### [Entries]
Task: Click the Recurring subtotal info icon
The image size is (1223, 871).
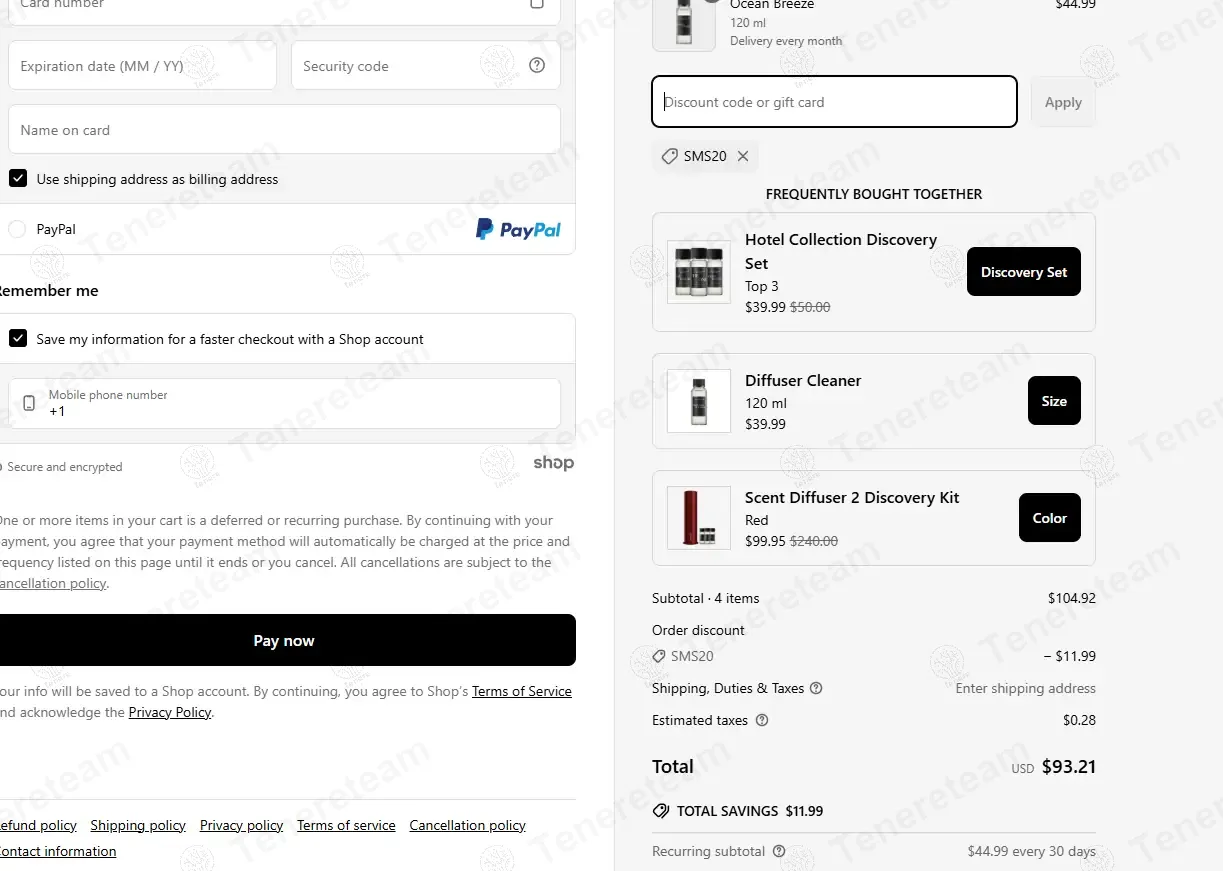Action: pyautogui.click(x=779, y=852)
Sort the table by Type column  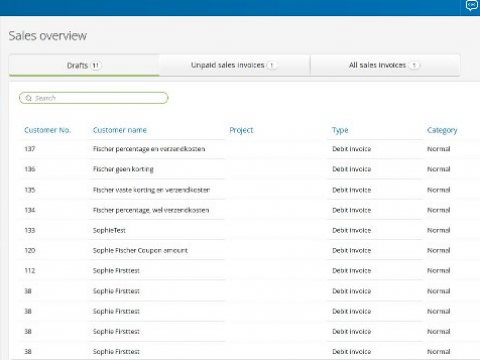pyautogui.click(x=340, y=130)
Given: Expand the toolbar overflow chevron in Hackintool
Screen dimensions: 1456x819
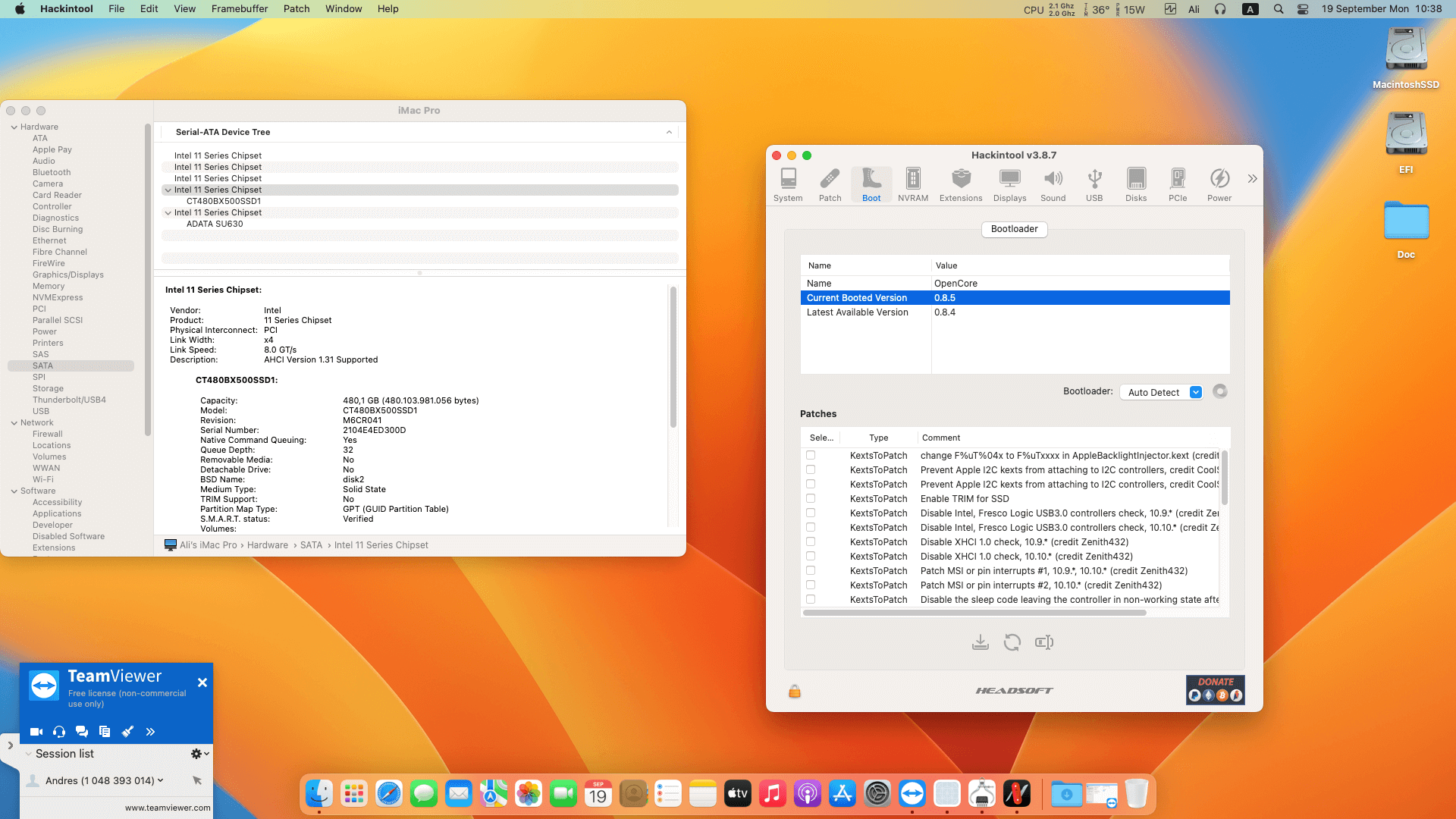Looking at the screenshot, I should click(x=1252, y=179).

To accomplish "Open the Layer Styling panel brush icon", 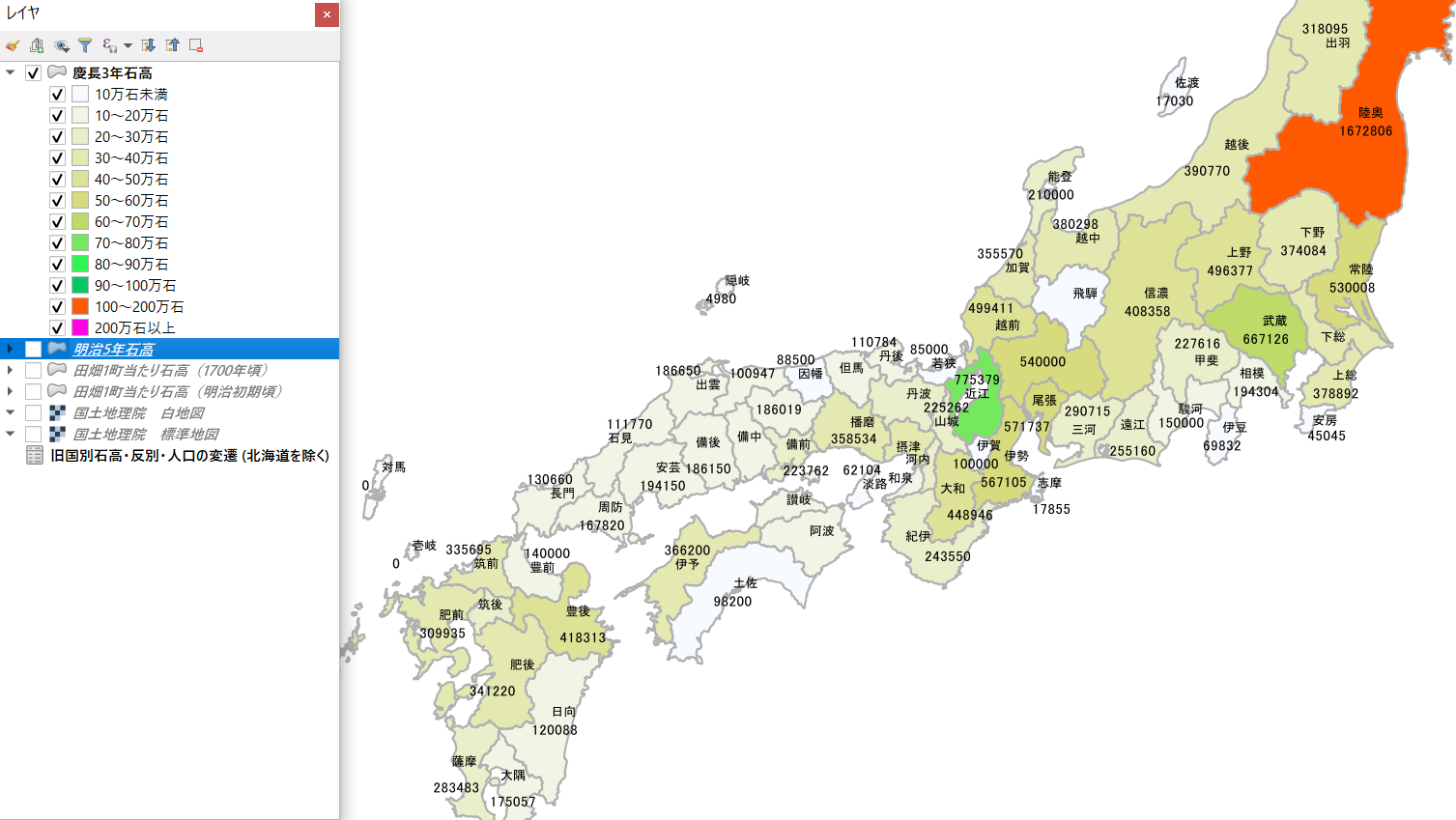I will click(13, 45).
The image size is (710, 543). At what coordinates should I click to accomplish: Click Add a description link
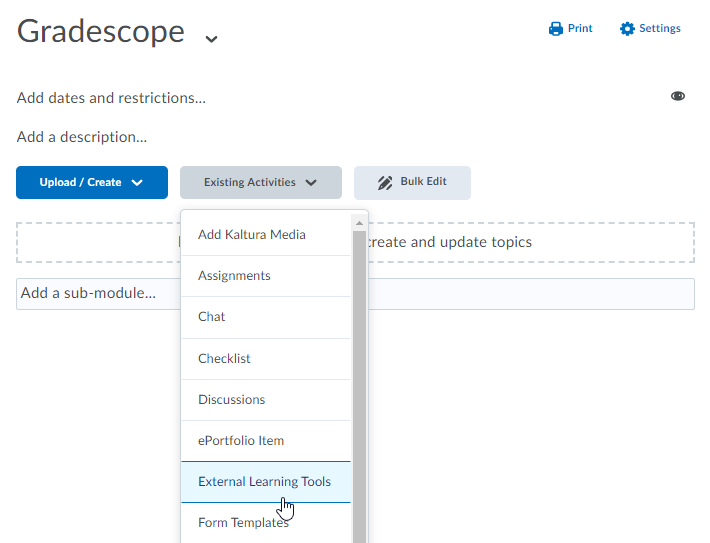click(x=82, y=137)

* * *

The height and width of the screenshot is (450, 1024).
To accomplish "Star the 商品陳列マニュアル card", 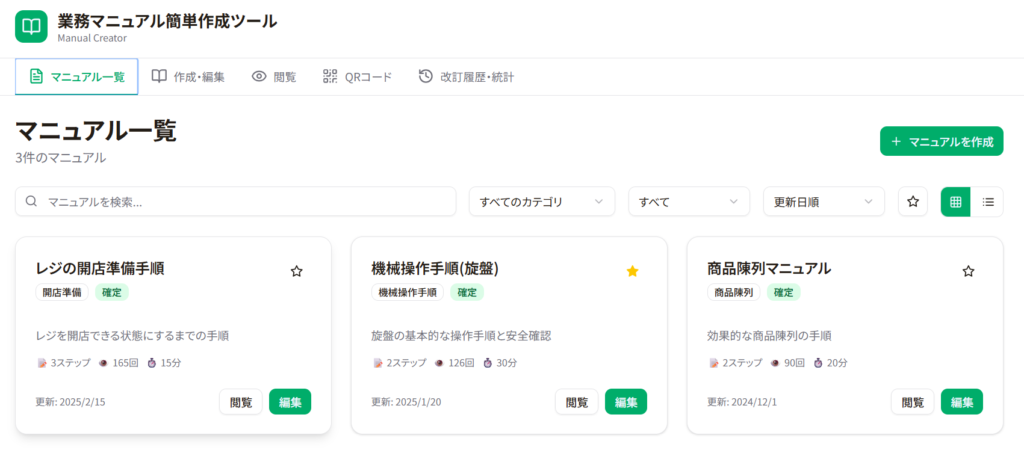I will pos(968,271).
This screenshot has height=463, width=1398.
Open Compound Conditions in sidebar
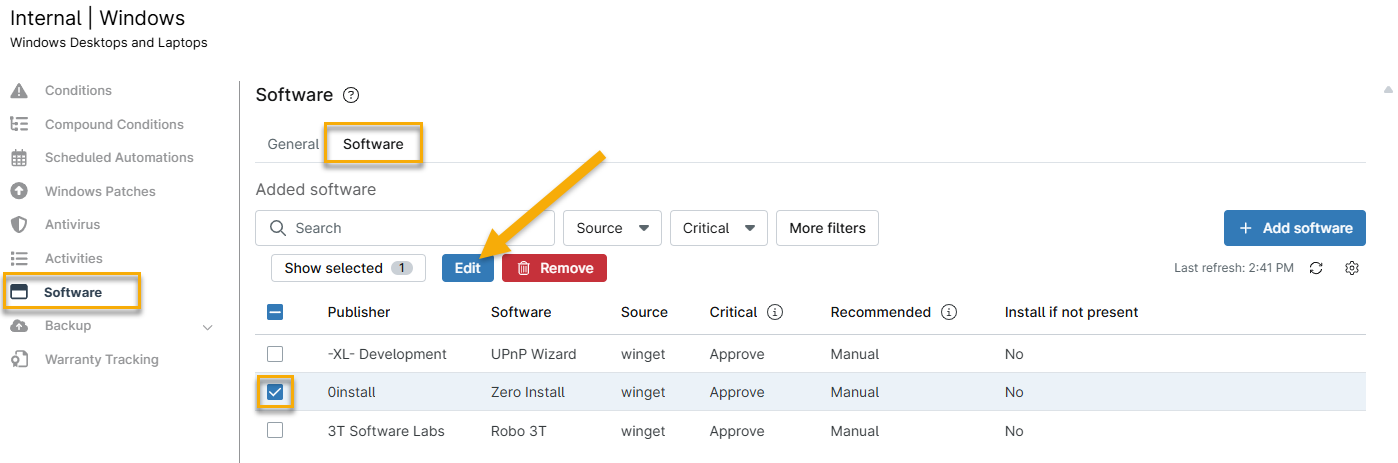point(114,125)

==

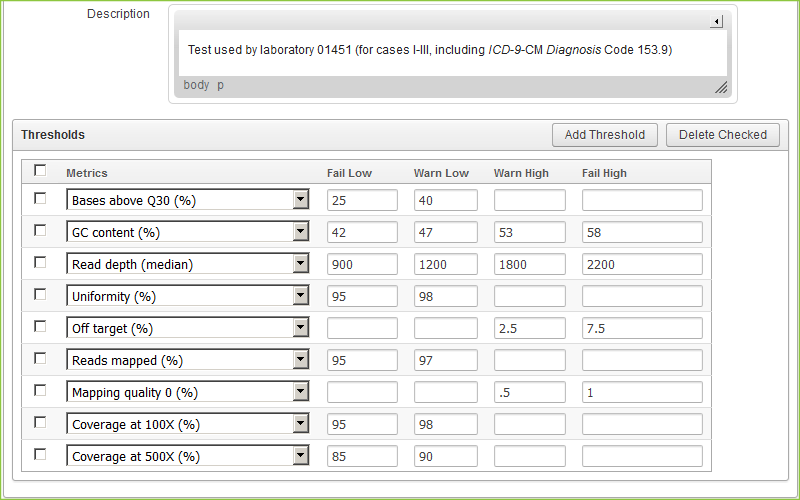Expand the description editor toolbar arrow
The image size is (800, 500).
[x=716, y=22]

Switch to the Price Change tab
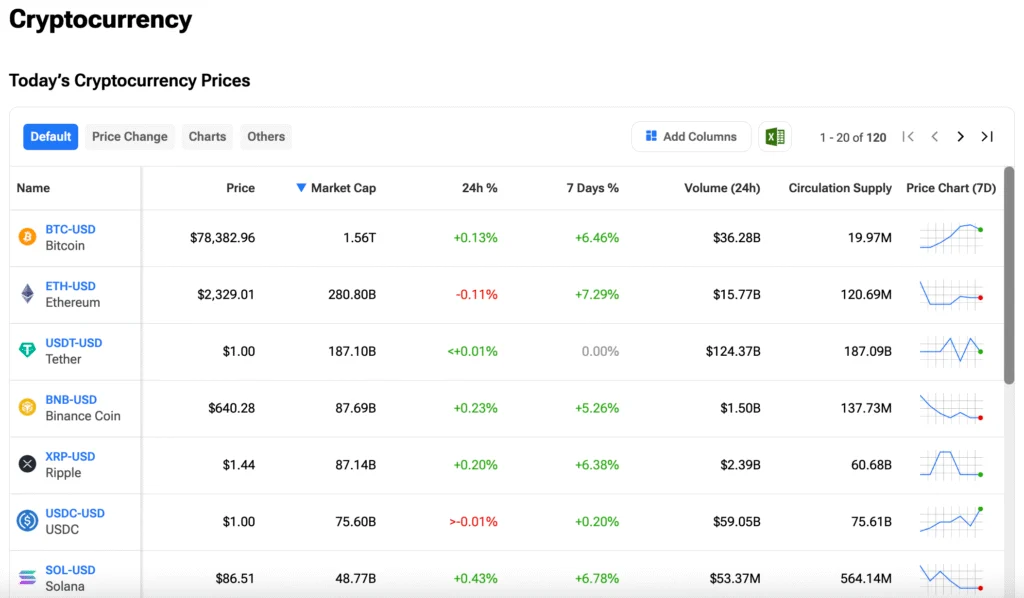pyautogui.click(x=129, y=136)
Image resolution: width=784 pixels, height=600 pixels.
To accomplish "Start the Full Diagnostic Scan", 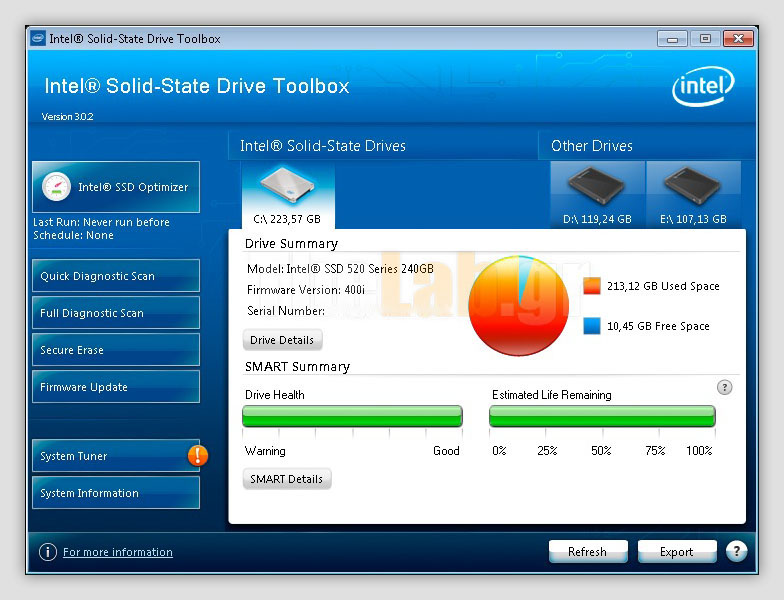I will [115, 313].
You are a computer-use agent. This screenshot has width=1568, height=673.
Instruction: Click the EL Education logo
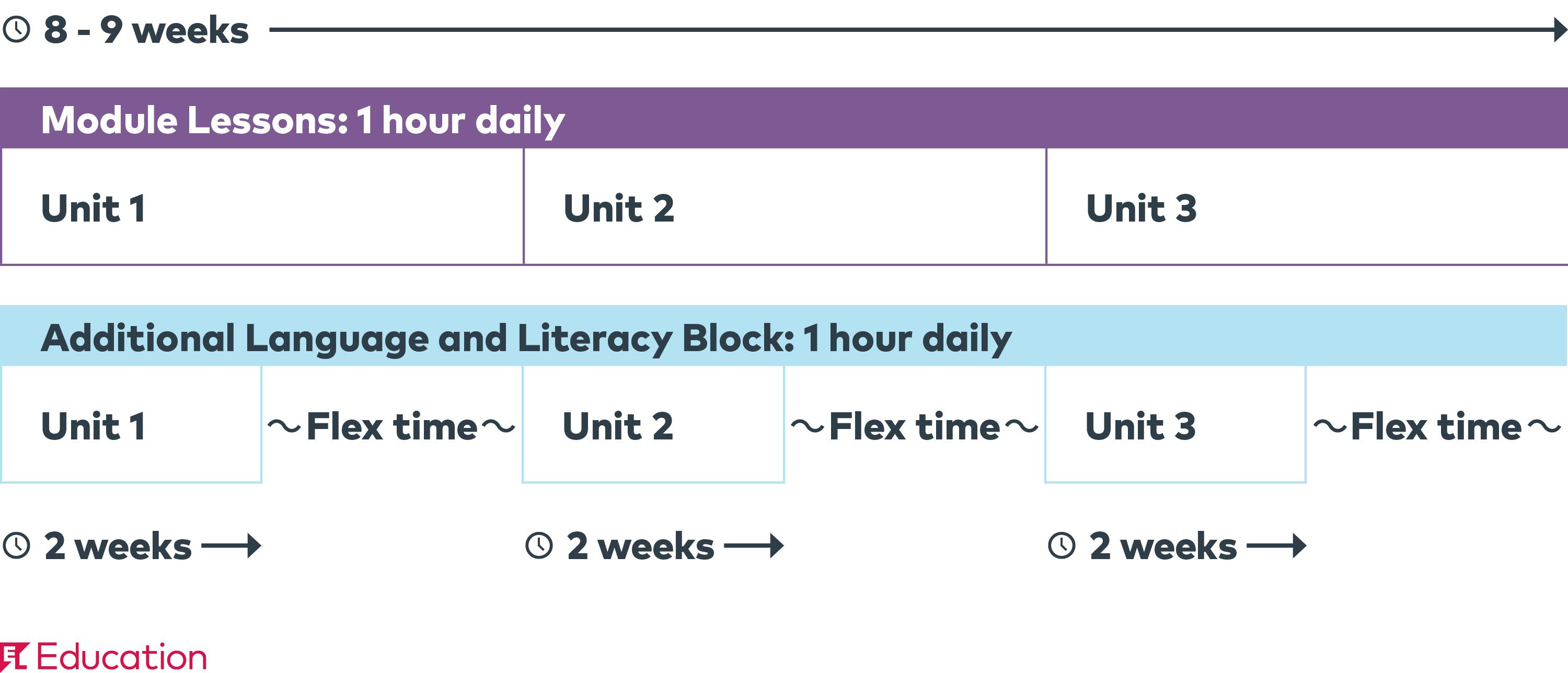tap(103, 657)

### [Task description]
Copy the rows starting at the line that contains "This screenshot has height=463, width=1398." and ending at the line that contains "point(114,125)", leaving the pictures out of your answer.

### [Solution]
This screenshot has height=463, width=1398.
Open Compound Conditions in sidebar
point(114,125)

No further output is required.